I think I’m going to move the posts to Wednesday this semester since I teach two 2-hour classes on Tuesday/Thursday.

SP19 is Minimum Sum of Squares

SP20 is Kth Largest Subset and is very similar to our next problem.

**The problem: **Kth Largest m-Tuple. This is problem SP21 in the appendix.

**The description: **Given sets X_{1} through X_{m} that all contain positive integers, and integers K and B, are there at least K m-tuples (x_{1}, .., x_{m}) from X_{1} x X_{2} x … x X_{m} for which the sum of the elements in each tuple is at least B?

**Example: **Let X_{1} = {1,2,3,4}, X_{2} = {5,10}, X_{3} = {1,2}. Notice that the X’s can be different sizes, and can repeat elements.

If B = 15, then the only tuples that sum to at least 15 are {3.10,2), (4,10,1), and (4,10,2).

**Reduction: **The paper by Johnson and Mizoguchi presents the reduction pretty densely, but here is what I think they are saying: We’re going to use a Turing Reduction to solve the Partition problem, which means we’re given an instance of Partition, and assume we can call a subroutine to solve the Kth Largest m-tuple problem multiple times to solve the Partition instance. Recall that we can use Binary Search on multiple calls of the subroutine to determine (for example) how many tuples sum to some B or more. (We need multiple calls because the subroutine is a boolean one, just saying yes or no to a given instance).

**Updated reduction:**

This idea came from Said D. in the comments, and I wanted to make sure it got posted here because it’s so simple and elegant. If we are given a partition instance S = {s_{1}..s_{n}} and need to know if a subset sums to B (= half the sum of all of the elements in S), then the sets we create for the Kth Largest m-tuple instance are:

{s_{1}+1, 1}, {s_{2}+1, 1}, …(s_{n}+1, 1}

And we number the K-th Largest m-tuple is looking for is B+n. Each set will contribute 1 to the tuple sum no matter which element is chosen. It may also contribute s_{i} as well, corresponding to whether we “take” that element in the partition instance or not.

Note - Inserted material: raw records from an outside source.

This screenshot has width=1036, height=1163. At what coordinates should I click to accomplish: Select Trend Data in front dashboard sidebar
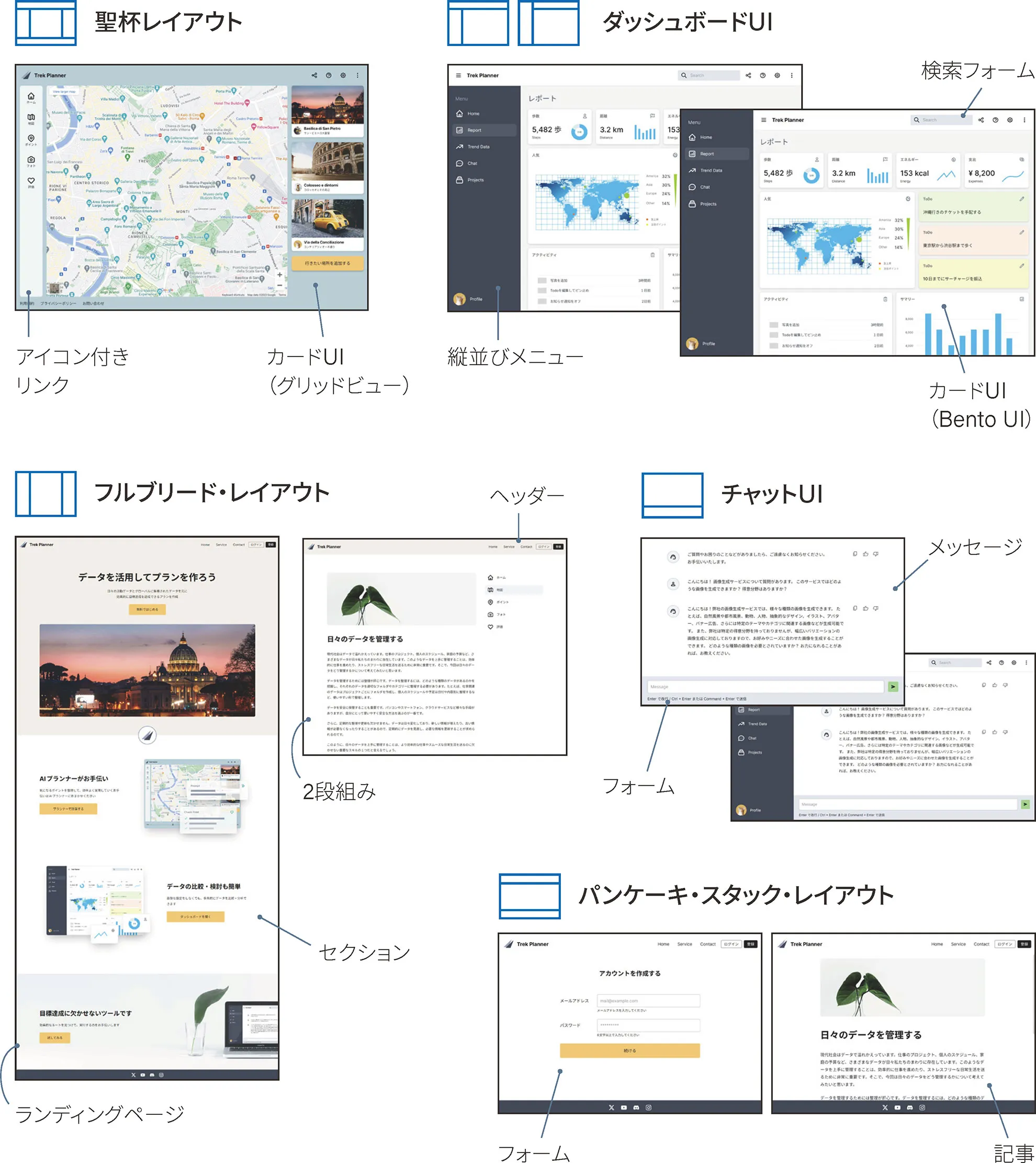(x=711, y=171)
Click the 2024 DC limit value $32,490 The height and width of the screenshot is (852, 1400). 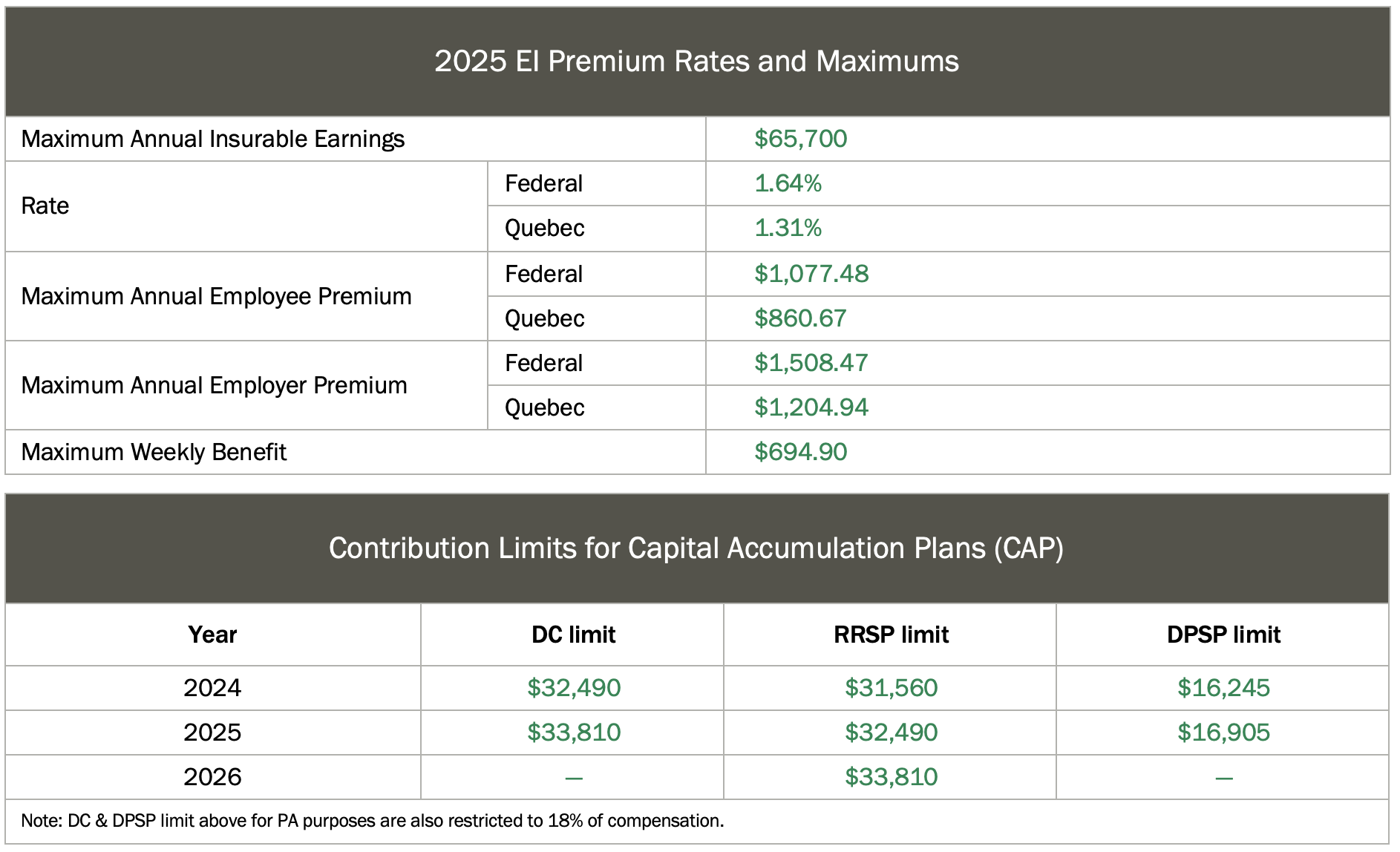pyautogui.click(x=574, y=688)
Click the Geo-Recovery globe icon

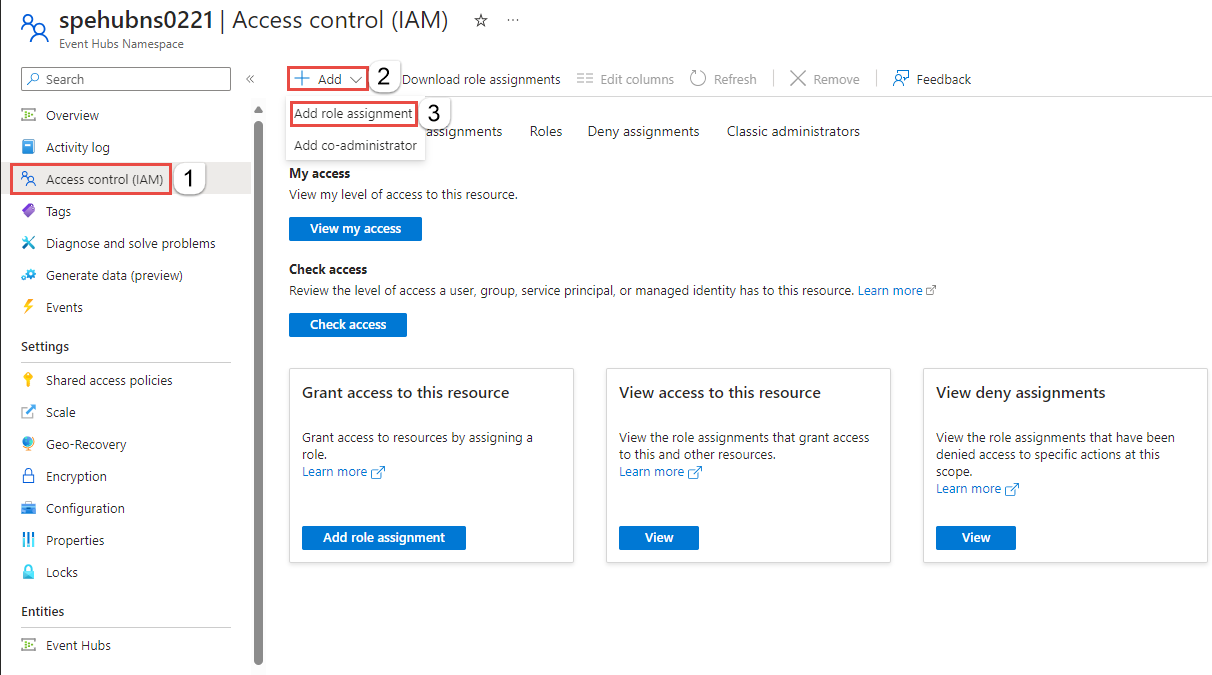[28, 444]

That’s way better than what I was trying to do. Thanks, Said!

**The rest of my not very good reduction:**

I’ll leave the rest up here for posterity, but this is way worse than Said’s idea above, and glosses over the fact that you can’t just use any elements you want as the sets- you need to set them up in a way that makes sure you don’t repeat elements when you choose the tuples.

So, in a manner similar to that used in the Kth Largest Subset reduction, we can find the number of tuples that sum to any B we want (including half the sum of all of the elements in the partition instance). The only tricky part is that our “subsets” are tuples of different sizes. So we need to run this algorithm multiple times:

- Are there are 1-tuples that solve the partition problem? (There are O(n) 1-tuples, so a binary search requires O(log n) calls)
- Are there any 2 tuples that solve the partition problem? (There are O(N^2) 2-tuples, so a binary search requires O(2* log n) calls)
- …
- Are there any m-tuples that solve the partition problem? (There are O(N!) n-tuples, so a binary search requires O(n * log n) calls)

Thus, we can do it in a polynomial number of calls to the K-th Largest m-tuple solver.

**Difficulty: **This is a little harder than the Kth largest subset reduction, which I gave a 5, so I’ll make this a 6.